** Série de tâches **
A. Dites si chacune des affirmations suivantes concorde avec la lettre sur la laïcité, en répondant oui ou non et en citant mot pour mot les termes décisifs de la lettre : (i) l'auteur lutte pour la laïcisation du Québec depuis 1964 ; (ii) l'auteur présente la laïcité ouverte comme une nouveauté ; (iii) c'est André Drouin qui envoie le texte à Vigile pour publication.
B. Recopiez, s'il vous plaît, le passage de la lettre sur la laïcité allant de « Que Jean Charest, le » jusqu'à « sous-humanité, me répugne. », en remplaçant « Jean Charest » par « le premier ministre ».
··· Texte à lire
Sur la laïcité

Lettre d'opinion par Victor-Lévy Beaulieu

Laïcité — débat québécois

André Drouin m'a envoyé par courriel ce texte de Victor-Lévy Beaulieu que j'envoie à Vigile pour publication parce que je sais que VLB écrit pour être lu et que son opinion sur la laïcité vaut le déplacement.
Robert Barberis-Gervais

Mardi, 30 mars 2010 - 19:15

Opinion - Sur la laïcité

Lettre d'opinion par Victor-Lévy Beaulieu

TROIS-PISTOLES, QC, le 30 mars /CNW Telbec/ -

Quand on parle de laïcité ouverte, c'est de l'hypocrisie pure et simple parce que la laïcité ouverte n'est rien d'autre que ce qui existe déjà. Moi qui ne crois pas à ce monde tordu des croyances, je lutte depuis 1964 pour la laïcisation du Québec parce que toutes les religions ne sont plus que de la pourriture.

Que Jean Charest, le Bloc québécois et Québec solidaire ne comprennent pas que les Églises sont un cancer qui a tué et continue de tuer plus de monde que toutes les guerres (dont elles sont presque toujours l'origine d'ailleurs), me sidère. Qu'ils considèrent que le catholicisme constitue l'une des valeurs fondamentales de notre société, alors que notre Église a vendu son âme au diable anglais et l'a servi lâchement pour mieux faire de nous une sous-humanité, me répugne.
······
··· Extrait des données
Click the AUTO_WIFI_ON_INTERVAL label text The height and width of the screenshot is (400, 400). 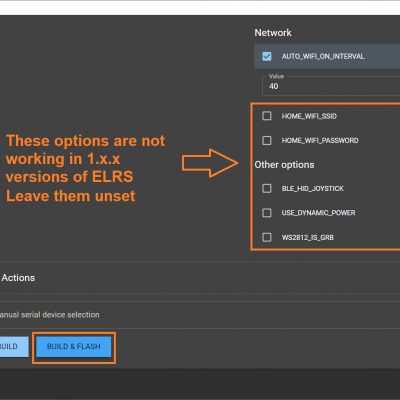point(323,56)
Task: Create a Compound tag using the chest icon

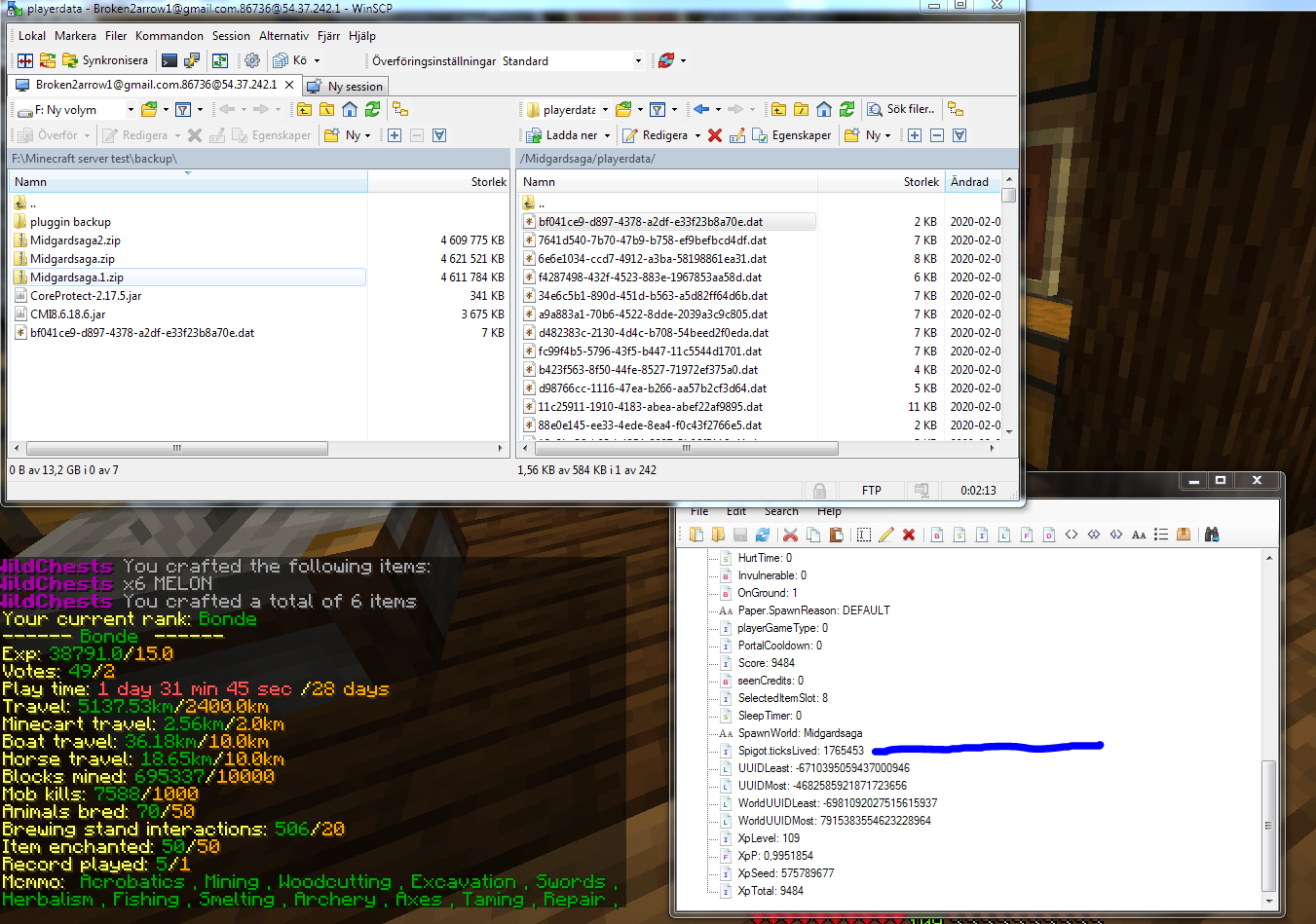Action: (1184, 534)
······
** Réponses successives **
A.
(i) Oui : « je lutte depuis 1964 pour la laïcisation du Québec ».
(ii) Non : « la laïcité ouverte n'est rien d'autre que ce qui existe déjà ».
(iii) Non : « André Drouin m'a envoyé par courriel ce texte de Victor-Lévy Beaulieu que j'envoie à Vigile pour publication ».

B.
Que le premier ministre, le Bloc québécois et Québec solidaire ne comprennent pas que les Églises sont un cancer qui a tué et continue de tuer plus de monde que toutes les guerres (dont elles sont presque toujours l'origine d'ailleurs), me sidère. Qu'ils considèrent que le catholicisme constitue l'une des valeurs fondamentales de notre société, alors que notre Église a vendu son âme au diable anglais et l'a servi lâchement pour mieux faire de nous une sous-humanité, me répugne.